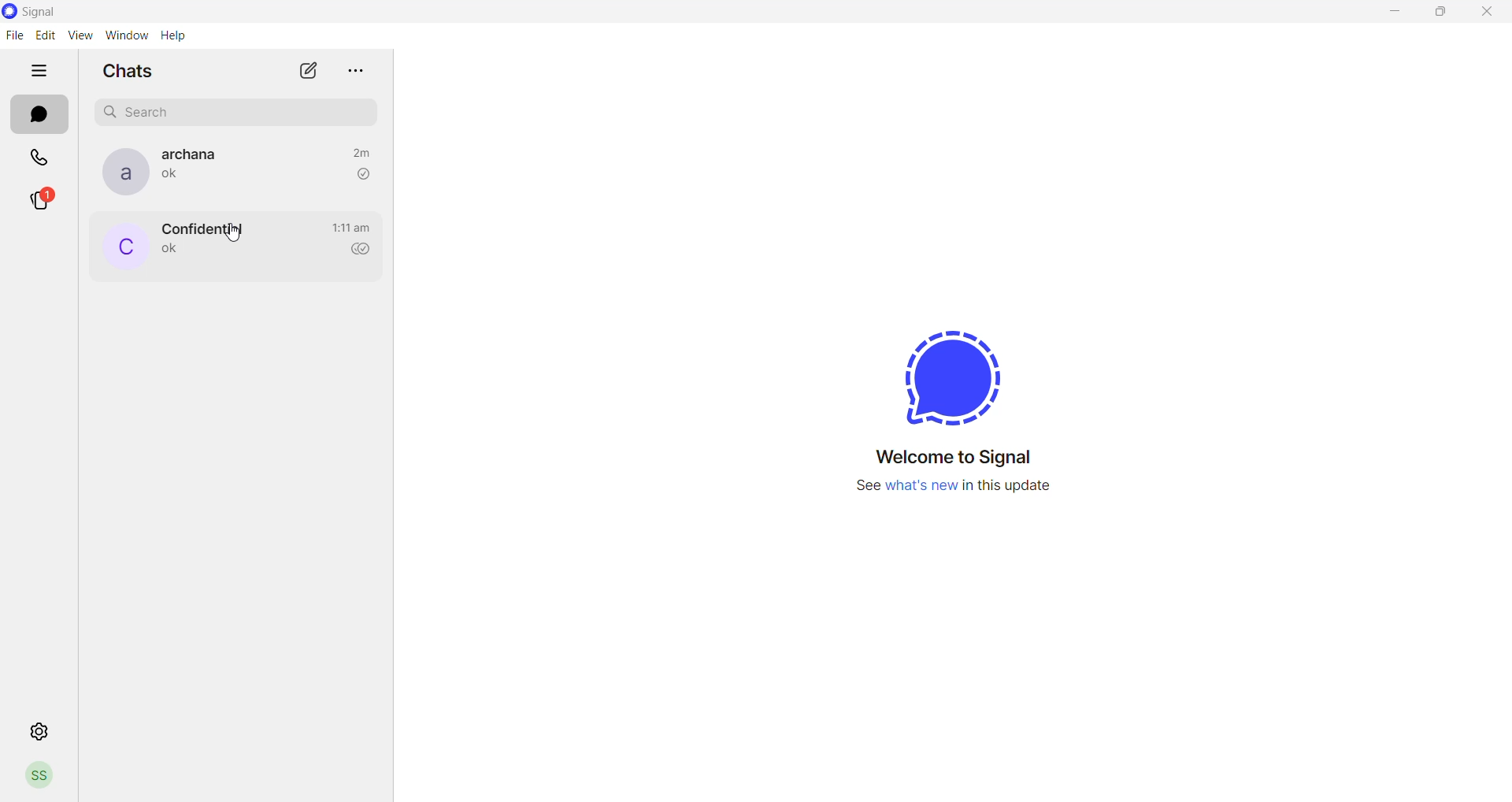 This screenshot has width=1512, height=802. What do you see at coordinates (38, 115) in the screenshot?
I see `chats` at bounding box center [38, 115].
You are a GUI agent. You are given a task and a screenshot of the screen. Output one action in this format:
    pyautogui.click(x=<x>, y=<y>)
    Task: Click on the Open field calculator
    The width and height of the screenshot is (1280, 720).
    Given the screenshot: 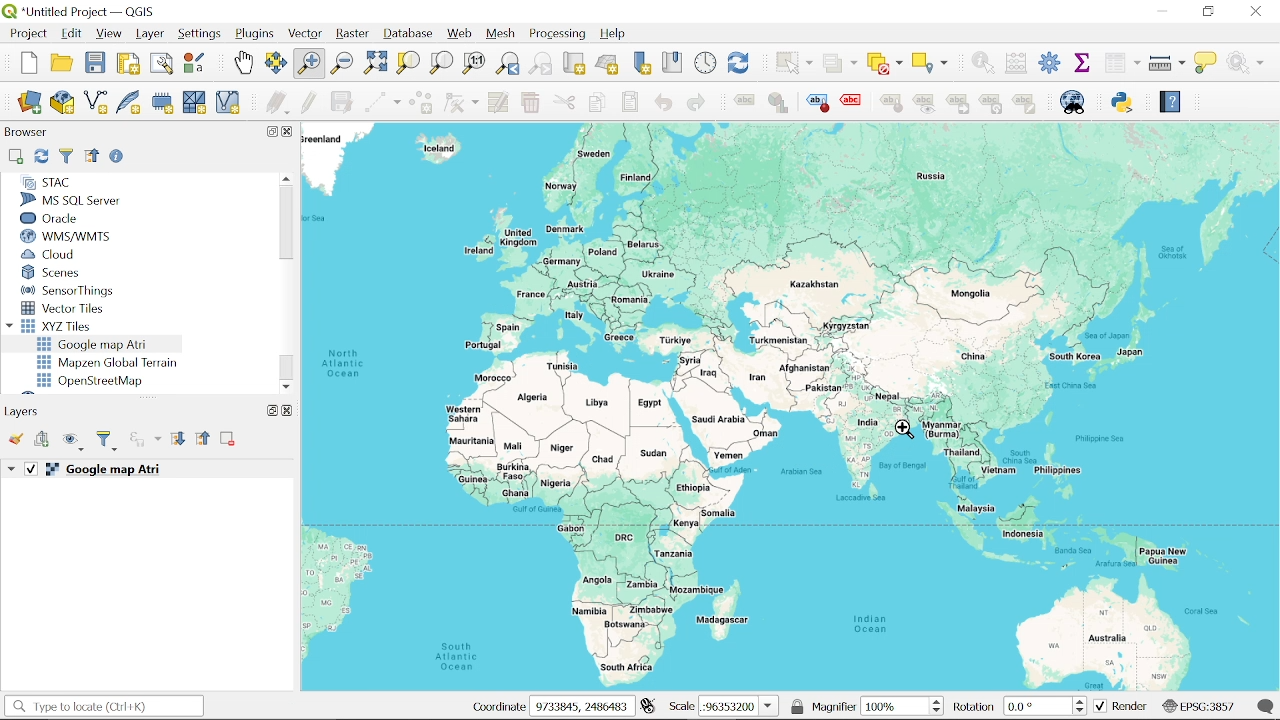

▸ **EXERCISE**: Pull every line of the data above out word for word, leaving the pictures out.

▸ **EXERCISE RESULT**:
 This screenshot has width=1512, height=802. What do you see at coordinates (38, 115) in the screenshot?
I see `chats` at bounding box center [38, 115].
You are a GUI agent. You are given a task and a screenshot of the screen. Output one action in this format:
    pyautogui.click(x=<x>, y=<y>)
    Task: Click on the Open field calculator
    The width and height of the screenshot is (1280, 720).
    Given the screenshot: 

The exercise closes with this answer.